* 課題の条件
次の項目をすべて書き写し、「At what coordinates should I click to accomplish」を「Which point should I click to do」に置き換えよ。それ以外は一切変えないこと。

+-------+

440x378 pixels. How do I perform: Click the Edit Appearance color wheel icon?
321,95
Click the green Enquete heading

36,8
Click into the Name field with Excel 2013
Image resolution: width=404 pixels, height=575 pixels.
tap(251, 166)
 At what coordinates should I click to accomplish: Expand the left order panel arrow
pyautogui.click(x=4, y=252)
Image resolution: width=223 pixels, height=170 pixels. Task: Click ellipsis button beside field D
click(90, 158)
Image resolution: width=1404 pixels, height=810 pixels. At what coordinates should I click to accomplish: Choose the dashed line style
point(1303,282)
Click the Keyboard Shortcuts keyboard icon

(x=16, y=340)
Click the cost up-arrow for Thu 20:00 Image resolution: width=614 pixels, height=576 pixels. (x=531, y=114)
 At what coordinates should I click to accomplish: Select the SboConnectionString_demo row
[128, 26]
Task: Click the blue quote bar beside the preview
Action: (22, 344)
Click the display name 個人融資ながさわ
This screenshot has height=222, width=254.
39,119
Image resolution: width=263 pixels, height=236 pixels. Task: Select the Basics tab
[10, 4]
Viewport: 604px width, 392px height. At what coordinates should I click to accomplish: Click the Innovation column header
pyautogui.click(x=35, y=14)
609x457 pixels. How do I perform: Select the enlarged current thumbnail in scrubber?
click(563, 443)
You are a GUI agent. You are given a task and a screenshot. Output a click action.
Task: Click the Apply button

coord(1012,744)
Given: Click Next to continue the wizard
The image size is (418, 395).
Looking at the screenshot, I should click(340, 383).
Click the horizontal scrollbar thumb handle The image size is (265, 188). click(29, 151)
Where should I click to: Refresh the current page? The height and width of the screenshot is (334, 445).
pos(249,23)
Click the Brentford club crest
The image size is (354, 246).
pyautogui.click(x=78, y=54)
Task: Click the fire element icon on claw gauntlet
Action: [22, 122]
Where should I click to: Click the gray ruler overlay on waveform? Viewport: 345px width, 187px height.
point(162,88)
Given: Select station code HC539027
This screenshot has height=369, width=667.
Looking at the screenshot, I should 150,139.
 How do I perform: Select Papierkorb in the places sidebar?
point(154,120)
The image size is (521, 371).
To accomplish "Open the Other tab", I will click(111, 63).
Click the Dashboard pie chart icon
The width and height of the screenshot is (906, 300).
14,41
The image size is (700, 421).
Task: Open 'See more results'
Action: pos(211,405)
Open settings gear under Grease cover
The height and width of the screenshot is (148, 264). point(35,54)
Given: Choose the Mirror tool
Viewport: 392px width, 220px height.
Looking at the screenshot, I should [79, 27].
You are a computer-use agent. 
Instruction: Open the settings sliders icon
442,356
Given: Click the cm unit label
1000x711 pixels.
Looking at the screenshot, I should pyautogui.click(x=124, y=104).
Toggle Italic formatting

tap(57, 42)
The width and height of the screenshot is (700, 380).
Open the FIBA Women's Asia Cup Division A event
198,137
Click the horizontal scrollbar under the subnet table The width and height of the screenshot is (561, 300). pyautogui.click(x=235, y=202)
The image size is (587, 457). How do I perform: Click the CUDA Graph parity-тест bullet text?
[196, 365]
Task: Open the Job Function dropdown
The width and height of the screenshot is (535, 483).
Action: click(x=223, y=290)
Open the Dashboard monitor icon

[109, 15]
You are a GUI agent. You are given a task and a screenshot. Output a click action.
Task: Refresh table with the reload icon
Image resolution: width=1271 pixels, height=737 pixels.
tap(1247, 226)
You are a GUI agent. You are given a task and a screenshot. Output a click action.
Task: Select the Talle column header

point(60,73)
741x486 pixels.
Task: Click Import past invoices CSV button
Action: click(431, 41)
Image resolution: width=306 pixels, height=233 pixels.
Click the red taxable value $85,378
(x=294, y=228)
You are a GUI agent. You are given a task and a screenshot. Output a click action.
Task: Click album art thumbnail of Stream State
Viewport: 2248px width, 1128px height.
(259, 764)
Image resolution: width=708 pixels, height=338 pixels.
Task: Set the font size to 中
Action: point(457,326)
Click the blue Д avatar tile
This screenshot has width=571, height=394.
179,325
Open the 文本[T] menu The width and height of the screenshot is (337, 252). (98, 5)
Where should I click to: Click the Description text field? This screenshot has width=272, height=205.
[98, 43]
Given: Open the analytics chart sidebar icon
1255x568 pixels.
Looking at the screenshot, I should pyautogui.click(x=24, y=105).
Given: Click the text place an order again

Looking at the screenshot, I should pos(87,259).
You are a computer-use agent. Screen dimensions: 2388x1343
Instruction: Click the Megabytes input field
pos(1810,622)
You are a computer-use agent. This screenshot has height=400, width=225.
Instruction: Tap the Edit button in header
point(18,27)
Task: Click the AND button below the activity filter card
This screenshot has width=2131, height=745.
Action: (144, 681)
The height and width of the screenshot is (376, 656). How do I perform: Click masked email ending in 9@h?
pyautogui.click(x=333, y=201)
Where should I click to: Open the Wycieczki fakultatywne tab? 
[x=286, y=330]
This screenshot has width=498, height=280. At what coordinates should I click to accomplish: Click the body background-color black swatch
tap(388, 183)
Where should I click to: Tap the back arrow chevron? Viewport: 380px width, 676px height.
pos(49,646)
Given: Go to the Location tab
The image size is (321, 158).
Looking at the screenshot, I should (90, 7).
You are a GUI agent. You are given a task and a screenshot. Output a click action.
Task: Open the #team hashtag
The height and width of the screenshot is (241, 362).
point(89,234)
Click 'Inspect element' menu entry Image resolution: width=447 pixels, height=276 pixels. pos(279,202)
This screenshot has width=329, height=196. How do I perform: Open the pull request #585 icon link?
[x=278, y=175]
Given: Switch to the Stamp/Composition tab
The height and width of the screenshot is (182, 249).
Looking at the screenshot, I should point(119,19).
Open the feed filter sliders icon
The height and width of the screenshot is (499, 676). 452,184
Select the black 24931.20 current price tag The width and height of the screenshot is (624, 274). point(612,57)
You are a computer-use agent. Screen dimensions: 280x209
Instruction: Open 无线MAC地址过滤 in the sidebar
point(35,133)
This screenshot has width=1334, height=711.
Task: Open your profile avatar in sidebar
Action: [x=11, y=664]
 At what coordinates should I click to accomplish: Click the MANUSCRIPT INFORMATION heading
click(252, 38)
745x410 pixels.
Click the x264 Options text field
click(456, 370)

+-------+

* 出力全文
440x378 pixels. How do I perform: Click the Edit Appearance color wheel icon?
321,95
Click the green Enquete heading

36,8
Click into the Name field with Excel 2013
Image resolution: width=404 pixels, height=575 pixels.
tap(251, 166)
 Which point should I click to do: Expand the left order panel arrow
pyautogui.click(x=4, y=252)
Image resolution: width=223 pixels, height=170 pixels. Task: Click ellipsis button beside field D
click(90, 158)
Image resolution: width=1404 pixels, height=810 pixels. Which point should I click to do: Choose the dashed line style
point(1303,282)
Click the Keyboard Shortcuts keyboard icon

(x=16, y=340)
Click the cost up-arrow for Thu 20:00 Image resolution: width=614 pixels, height=576 pixels. (x=531, y=114)
 Which point should I click to do: Select the SboConnectionString_demo row
[128, 26]
Task: Click the blue quote bar beside the preview
Action: (22, 344)
Click the display name 個人融資ながさわ
This screenshot has height=222, width=254.
39,119
Image resolution: width=263 pixels, height=236 pixels. Task: Select the Basics tab
[10, 4]
Viewport: 604px width, 392px height. Which point should I click to do: Click the Innovation column header
pyautogui.click(x=35, y=14)
609x457 pixels. How do I perform: Select the enlarged current thumbnail in scrubber?
click(563, 443)
You are a GUI agent. You are given a task and a screenshot. Output a click action.
Task: Click the Apply button

coord(1012,744)
Given: Click Next to continue the wizard
The image size is (418, 395).
Looking at the screenshot, I should click(340, 383).
Click the horizontal scrollbar thumb handle The image size is (265, 188). click(29, 151)
Where should I click to: Refresh the current page? The height and width of the screenshot is (334, 445).
pos(249,23)
Click the Brentford club crest
The image size is (354, 246).
pyautogui.click(x=78, y=54)
Task: Click the fire element icon on claw gauntlet
Action: [22, 122]
Where should I click to: Click the gray ruler overlay on waveform? Viewport: 345px width, 187px height.
point(162,88)
Given: Select station code HC539027
This screenshot has height=369, width=667.
Looking at the screenshot, I should 150,139.
 How do I perform: Select Papierkorb in the places sidebar?
point(154,120)
The image size is (521, 371).
To accomplish "Open the Other tab", I will click(111, 63).
Click the Dashboard pie chart icon
The width and height of the screenshot is (906, 300).
14,41
The image size is (700, 421).
Task: Open 'See more results'
Action: pos(211,405)
Open settings gear under Grease cover
The height and width of the screenshot is (148, 264). point(35,54)
Given: Choose the Mirror tool
Viewport: 392px width, 220px height.
Looking at the screenshot, I should [79, 27].
You are a computer-use agent. 
Instruction: Open the settings sliders icon
442,356
Given: Click the cm unit label
1000x711 pixels.
Looking at the screenshot, I should pyautogui.click(x=124, y=104).
Toggle Italic formatting

tap(57, 42)
The width and height of the screenshot is (700, 380).
Open the FIBA Women's Asia Cup Division A event
198,137
Click the horizontal scrollbar under the subnet table The width and height of the screenshot is (561, 300). pyautogui.click(x=235, y=202)
The image size is (587, 457). How do I perform: Click the CUDA Graph parity-тест bullet text?
[196, 365]
Task: Open the Job Function dropdown
The width and height of the screenshot is (535, 483).
Action: click(x=223, y=290)
Open the Dashboard monitor icon

[109, 15]
You are a GUI agent. You are given a task and a screenshot. Output a click action.
Task: Refresh table with the reload icon
Image resolution: width=1271 pixels, height=737 pixels.
tap(1247, 226)
You are a GUI agent. You are given a task and a screenshot. Output a click action.
Task: Select the Talle column header

point(60,73)
741x486 pixels.
Task: Click Import past invoices CSV button
Action: click(431, 41)
Image resolution: width=306 pixels, height=233 pixels.
Click the red taxable value $85,378
(x=294, y=228)
You are a GUI agent. You are given a task and a screenshot. Output a click action.
Task: Click album art thumbnail of Stream State
Viewport: 2248px width, 1128px height.
(259, 764)
Image resolution: width=708 pixels, height=338 pixels.
Task: Set the font size to 中
Action: point(457,326)
Click the blue Д avatar tile
This screenshot has width=571, height=394.
179,325
Open the 文本[T] menu The width and height of the screenshot is (337, 252). (98, 5)
Where should I click to: Click the Description text field? This screenshot has width=272, height=205.
[98, 43]
Given: Open the analytics chart sidebar icon
1255x568 pixels.
Looking at the screenshot, I should pyautogui.click(x=24, y=105).
Given: Click the text place an order again

Looking at the screenshot, I should pos(87,259).
You are a computer-use agent. Screen dimensions: 2388x1343
Instruction: Click the Megabytes input field
pos(1810,622)
You are a computer-use agent. This screenshot has height=400, width=225.
Instruction: Tap the Edit button in header
point(18,27)
Task: Click the AND button below the activity filter card
This screenshot has width=2131, height=745.
Action: (144, 681)
The height and width of the screenshot is (376, 656). How do I perform: Click masked email ending in 9@h?
pyautogui.click(x=333, y=201)
Where should I click to: Open the Wycieczki fakultatywne tab? 
[x=286, y=330]
This screenshot has width=498, height=280. Which point should I click to do: Click the body background-color black swatch
tap(388, 183)
Where should I click to: Tap the back arrow chevron? Viewport: 380px width, 676px height.
pos(49,646)
Given: Go to the Location tab
The image size is (321, 158).
Looking at the screenshot, I should (90, 7).
You are a GUI agent. You are given a task and a screenshot. Output a click action.
Task: Open the #team hashtag
The height and width of the screenshot is (241, 362).
point(89,234)
Click 'Inspect element' menu entry Image resolution: width=447 pixels, height=276 pixels. pos(279,202)
This screenshot has width=329, height=196. How do I perform: Open the pull request #585 icon link?
[x=278, y=175]
Given: Switch to the Stamp/Composition tab
The height and width of the screenshot is (182, 249).
Looking at the screenshot, I should point(119,19).
Open the feed filter sliders icon
The height and width of the screenshot is (499, 676). 452,184
Select the black 24931.20 current price tag The width and height of the screenshot is (624, 274). point(612,57)
You are a computer-use agent. Screen dimensions: 280x209
Instruction: Open 无线MAC地址过滤 in the sidebar
point(35,133)
This screenshot has width=1334, height=711.
Task: Open your profile avatar in sidebar
Action: [x=11, y=664]
 Which point should I click to do: Click the MANUSCRIPT INFORMATION heading
click(252, 38)
745x410 pixels.
Click the x264 Options text field
click(456, 370)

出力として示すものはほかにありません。